Seguramente por su distancia a los parámetros, especialmente por tener una protagonista de 100 kilos, a la distancia se la calificó de obscena. Así pues su exhibición en Estados Unidos estuvo confinada a la cartelera exploitation y a su público nada gustoso en ser reconocido a la salida del cine. Todo lo contrario a lo ocurrido en Europa donde ganó ilustres fans que no iban a callar sus alabanzas. Francois Truffaut la nombró su “película americana favorita” y Michelangelo Antonioni, más emocionado, la elevaba a ser “una de las películas más sublimes que había visto jamás”.

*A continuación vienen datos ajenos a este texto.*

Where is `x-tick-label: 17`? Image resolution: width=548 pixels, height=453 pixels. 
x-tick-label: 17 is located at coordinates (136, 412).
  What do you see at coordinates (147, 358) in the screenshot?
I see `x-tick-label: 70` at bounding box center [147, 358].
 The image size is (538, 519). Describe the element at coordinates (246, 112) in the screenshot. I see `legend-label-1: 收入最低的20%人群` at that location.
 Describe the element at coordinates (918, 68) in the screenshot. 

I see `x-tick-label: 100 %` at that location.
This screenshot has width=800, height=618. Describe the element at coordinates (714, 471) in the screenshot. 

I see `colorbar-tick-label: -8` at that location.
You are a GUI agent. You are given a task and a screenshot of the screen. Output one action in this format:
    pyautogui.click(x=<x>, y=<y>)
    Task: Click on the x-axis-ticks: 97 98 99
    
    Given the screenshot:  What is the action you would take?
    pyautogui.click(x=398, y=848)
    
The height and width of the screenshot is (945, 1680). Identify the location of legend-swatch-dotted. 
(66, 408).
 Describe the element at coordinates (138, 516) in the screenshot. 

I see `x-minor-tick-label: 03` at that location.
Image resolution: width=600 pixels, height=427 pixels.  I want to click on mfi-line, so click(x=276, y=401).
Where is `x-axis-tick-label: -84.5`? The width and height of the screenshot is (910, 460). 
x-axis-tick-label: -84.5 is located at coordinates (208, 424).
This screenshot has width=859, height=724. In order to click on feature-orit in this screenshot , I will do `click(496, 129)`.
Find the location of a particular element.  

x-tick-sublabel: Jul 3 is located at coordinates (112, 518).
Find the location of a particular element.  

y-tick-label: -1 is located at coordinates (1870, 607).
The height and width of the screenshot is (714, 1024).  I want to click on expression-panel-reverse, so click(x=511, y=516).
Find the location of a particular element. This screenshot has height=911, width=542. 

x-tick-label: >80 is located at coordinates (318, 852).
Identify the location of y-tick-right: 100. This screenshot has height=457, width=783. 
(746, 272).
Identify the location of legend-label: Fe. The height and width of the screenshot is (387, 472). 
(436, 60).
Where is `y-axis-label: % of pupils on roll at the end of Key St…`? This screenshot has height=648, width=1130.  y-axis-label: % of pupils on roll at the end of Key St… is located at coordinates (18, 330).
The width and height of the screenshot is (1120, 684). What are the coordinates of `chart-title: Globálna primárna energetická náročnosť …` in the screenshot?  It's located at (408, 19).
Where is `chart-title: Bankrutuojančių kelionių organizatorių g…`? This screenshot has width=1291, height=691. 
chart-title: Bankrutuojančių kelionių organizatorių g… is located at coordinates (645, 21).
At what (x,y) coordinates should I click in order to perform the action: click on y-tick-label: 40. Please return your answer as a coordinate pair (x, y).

Kastle recibió una importante ayuda de Oliver Wood, el director de fotografía traído por Scorsese, para hacer el milagro de que un compositor de óperas haya tenido una ópera prima en el cine tan poderosa. Optaron por ese tono semi-documental, desprovisto de luces artificiales y en un blanco y negro, totalmente en desuso para los 70´s, que evoca a un newsreel. Kastle rodó en orden cronológico y en escenarios reales con la cámara siempre al servicio del registro más sobrio y eficaz. Un estudio sobre dos sociópatas sin exaltación, ni momentos diseñados para sacudir al espectador, simplemente la gráfica del desquiciamiento. Kastle se propuso enfocar nuestra fascinación por el delito en el ambiente en el que este madura. Después de esta prometedora debut, a los 39 años, Kastle barajaría un par de proyectos, uno de ellos en la misma linea de "Honeymoon", que no llegaría a rodar para luego retomar definitivamente las partituras. Su escapada al mundo del cine terminó muy rápido pero perduró en la mente de muchos cinéfilos. Entre ellos seguramente el mexicano Arturo Ripstein que no resistió las ganas de contar su versión del caso en “Profundo Carmesí” (1996), con el tinte sórdido mucho más acentuado.
Pero ¿qué fue de la gorda? Al ver a Shirley Stoler como Martha, su primer papel, en “The Honeymoon Killers”, puedes pensar que debió haber sido difícil para esta actriz encontrar nuevos trabajos. Olvidas que el cine y la TV siempre necesita villanos a quienes, a veces, el sobrepeso les viene muy bien para presumir de su maldad. Así Stoler hizo una discreta carrera dramática como “la gorda mala”. Tuvo otro rol de importancia como una nazi al mando de un campo de concentración, personaje inspirado en la leyendaria sádica nazi Ilse Koch, en “Pasqualino Settebellezze” (1975). También hizo roles pequeños en películas como “The Deer Hunter” (1978), “Macolm X” (1992) o “Une vraie jeune fille” (1976) de la audaz Catherine Breillat. El resto del tiempo, hasta algunos años antes de su muerte en 1999, su especialidad era ser arpía en series y telenovelas que las amas de casa contemplaban frunciendo la frente.